In the DataFrame, a position value of 1.0 indicates a buy signal (the short SMA just crossed above the long SMA), and -1.0 indicates a sell signal.

6. Visualizing the Signals

A chart makes it easy to see the price action, the indicators, and the resulting signals together.

if 'position' in ohlcv_df.columns:
    plt.figure(figsize=(15, 8))

    # Plot closing price and SMAs
    plt.plot(ohlcv_df['close'], label='Close Price', alpha=0.5)
    plt.plot(ohlcv_df['short_sma'], label='20-Day SMA', alpha=0.75)
    plt.plot(ohlcv_df['long_sma'], label='50-Day SMA', alpha=0.75)

    # Plot buy signals
    plt.plot(ohlcv_df[ohlcv_df['position'] == 1.0].index, 
             ohlcv_df['short_sma'][ohlcv_df['position'] == 1.0],
             '^', markersize=10, color='g', lw=0, label='Buy Signal')

    # Plot sell signals
    plt.plot(ohlcv_df[ohlcv_df['position'] == -1.0].index, 
             ohlcv_df['short_sma'][ohlcv_df['position'] == -1.0],
             'v', markersize=10, color='r', lw=0, label='Sell Signal')

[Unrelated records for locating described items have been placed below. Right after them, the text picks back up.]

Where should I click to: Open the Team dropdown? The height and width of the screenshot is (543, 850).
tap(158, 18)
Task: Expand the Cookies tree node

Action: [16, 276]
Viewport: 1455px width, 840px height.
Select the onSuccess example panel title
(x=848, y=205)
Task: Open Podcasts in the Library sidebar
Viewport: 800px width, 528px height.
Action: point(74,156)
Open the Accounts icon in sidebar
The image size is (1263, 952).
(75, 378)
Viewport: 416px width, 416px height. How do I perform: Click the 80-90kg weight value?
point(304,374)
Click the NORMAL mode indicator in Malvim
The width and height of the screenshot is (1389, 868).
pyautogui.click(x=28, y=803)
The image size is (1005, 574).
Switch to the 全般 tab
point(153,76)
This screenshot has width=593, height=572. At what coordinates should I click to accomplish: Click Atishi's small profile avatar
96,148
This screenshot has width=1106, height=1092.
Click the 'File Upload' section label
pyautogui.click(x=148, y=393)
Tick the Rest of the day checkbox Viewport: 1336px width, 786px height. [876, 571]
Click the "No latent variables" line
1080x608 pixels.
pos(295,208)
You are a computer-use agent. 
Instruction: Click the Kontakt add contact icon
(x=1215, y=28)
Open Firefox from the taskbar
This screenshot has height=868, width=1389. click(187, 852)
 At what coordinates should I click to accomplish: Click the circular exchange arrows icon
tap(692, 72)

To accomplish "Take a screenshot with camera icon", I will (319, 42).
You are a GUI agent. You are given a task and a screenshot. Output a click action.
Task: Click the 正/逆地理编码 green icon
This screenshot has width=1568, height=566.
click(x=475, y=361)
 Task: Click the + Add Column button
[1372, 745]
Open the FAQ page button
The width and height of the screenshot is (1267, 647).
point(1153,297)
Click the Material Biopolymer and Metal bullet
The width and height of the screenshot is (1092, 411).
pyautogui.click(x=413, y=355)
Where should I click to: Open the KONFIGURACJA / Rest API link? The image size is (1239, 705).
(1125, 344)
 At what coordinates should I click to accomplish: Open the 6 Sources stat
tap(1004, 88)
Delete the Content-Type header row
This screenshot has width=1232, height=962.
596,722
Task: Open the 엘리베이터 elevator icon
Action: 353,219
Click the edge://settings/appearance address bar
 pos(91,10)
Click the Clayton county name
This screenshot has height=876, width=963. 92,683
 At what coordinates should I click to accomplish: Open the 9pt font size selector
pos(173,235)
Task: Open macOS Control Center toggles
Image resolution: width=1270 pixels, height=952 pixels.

    plt.title(f'{base_currency}/{quote_currency} Price with SMA Crossover Signals')
    plt.xlabel('Date')
    plt.ylabel('Price')
    plt.legend()
    plt.show()

The resulting chart displays the closing price, both moving averages, and clear markers for each buy (green up-arrow) and sell (red down-arrow) signal.

Final Thoughts

This guide showed a complete process for turning raw OHLCV data into a visual trading strategy. You can build on this foundation by exploring other technical indicators, such as the Relative Strength Index (RSI) or MACD, combining different types of signals, and adding risk management rules. The methods shown here provide a solid starting point for developing more advanced analytical tools.